MALU, both in Terengganuspeak and in Standard Bahasa has many meanings. It can be translated into English as shy, coy, embarrassed, ashamed, shame or disgrace, depending on circumstances. In the West, a lady who is not ashamed to show off her navel and other assets in a bikini, polka-dot or otherwise, will scream in embarrassment if you see her in pyjamas or a bathrobe and curlers. She will be embarrassed too if you see her face covered in some gooey night cream. Long long ago, in the eastern states of
Malu was the invisible policeman of social mores. You did not do certain things because of malu. Malu disciplined you. You took pains not to disgrace yourself and worse, your parents and your family.

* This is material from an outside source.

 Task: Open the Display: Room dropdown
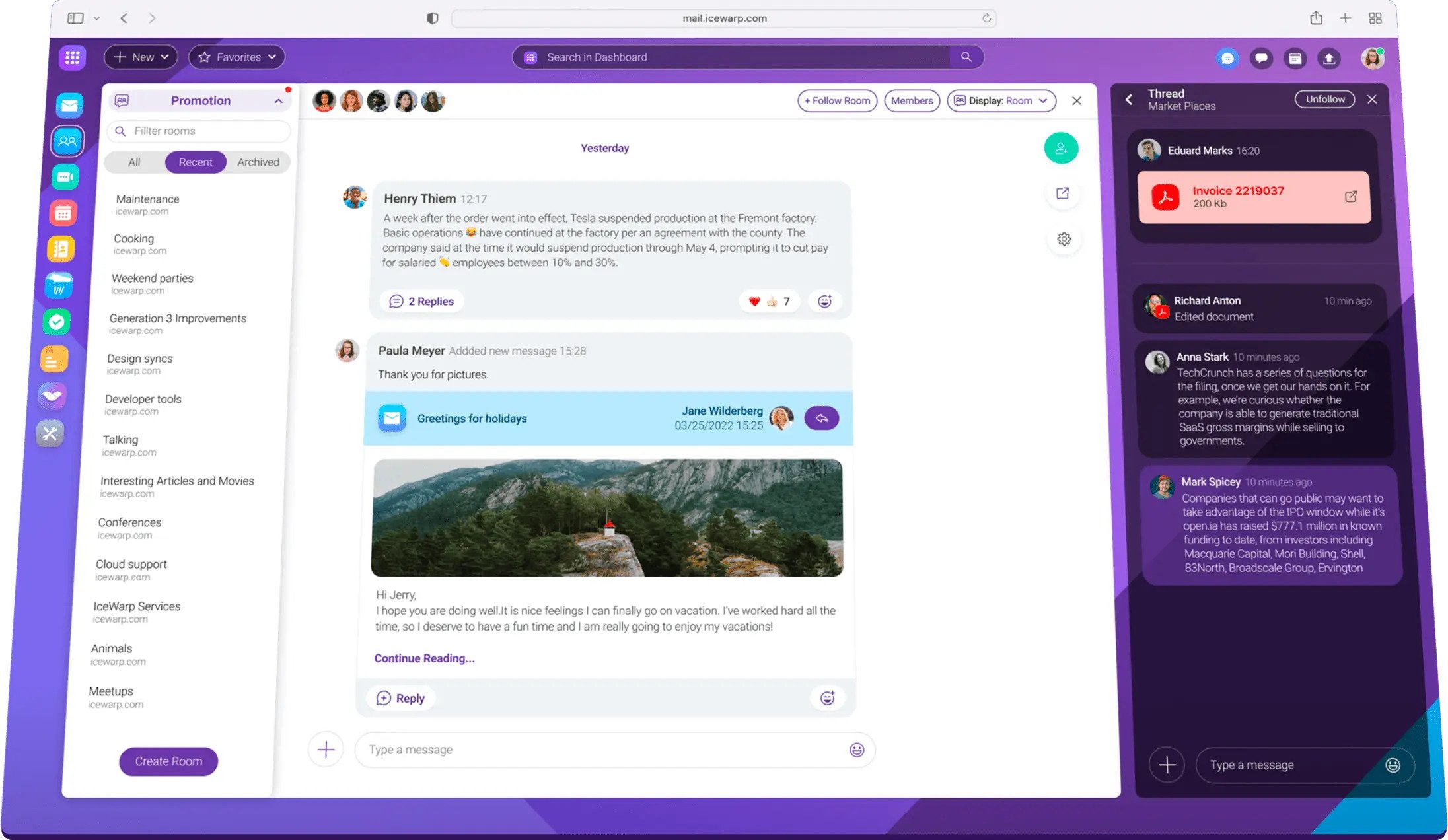tap(1001, 101)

You were told not to "scrawl charcoal on your parent's face" or otherwise disgrace your parents and family. The Japanese know this better than the rest. They invented hara-kiri to solve malu -related problems. The Malays did not resort to such drastic and final measure. They believed in "Prevention Is Better than Cure". So all members of the community played their part. They nipped the problems in the bud. Knowing that they are known to everyone in the village, people who harboured thoughts of doing anything disgraceful would think twice. Malu prevented them from doing anything stupid. So the kampong was peaceful.
Then people moved to the cities. Malu was lost when anonymity was found. In the cities, nobody knows, or bothers who your parents are. One of the reasons to be malu was gone. Establishments in the cities too are conducive to anonymity. There are dark places. When you can't be seen, you can't be malu right? Even if you are seen, like the men on the beaches, they wouldn't know you. Thus, everything you wouldn't do in your kampong would be done in the cities and more. When malu is gone, anything (and everything) goes. With malu long-forgotten, some are driven to criminal activities. The malu will only resurface when they are caught and photographed in court. Then they will cover their face. A bit of misplaced malu there.
Malu to go against the norm of proper behaviour is replaced by another malu. The fear of losing face or simply the fear of losing. Call it kiasu or whatever as long as you don't lose. Towards this end, you will not be ashamed to borrow, beg or steal as long you can better your competitor. Of course there is a story to make the point clearer.
Pok Derih, P.J.K. is a neighbour of Mr. Tong. Their semi-d house is next to each other in a posh neighbourhood. When Mr.Tong installed automatic gate, Pok Derih followed suit with a shiny stainless-steel version. Then Mr. Tong made Pok Derih malu by buying a big 54 inches tv. They had to break the front door to bring the tv in. Soon after, Pok Derih sold his kebun derian and bought a home theatre system with a plasma screen. Then Mr.Tong bought a Mercedes. Pok Derih had some money left over and promptly bought one too. Cannot malu one. One morning, Mr. Tong, a Catholic, baptised his new Mercedes with holy water. On seeing this, Pok Derih went inside, came out with a hacksaw and cut a bit of his Mercedes' exhaust pipe. He told Mr.Thong:
"You baptised your car, I sunnat mine!"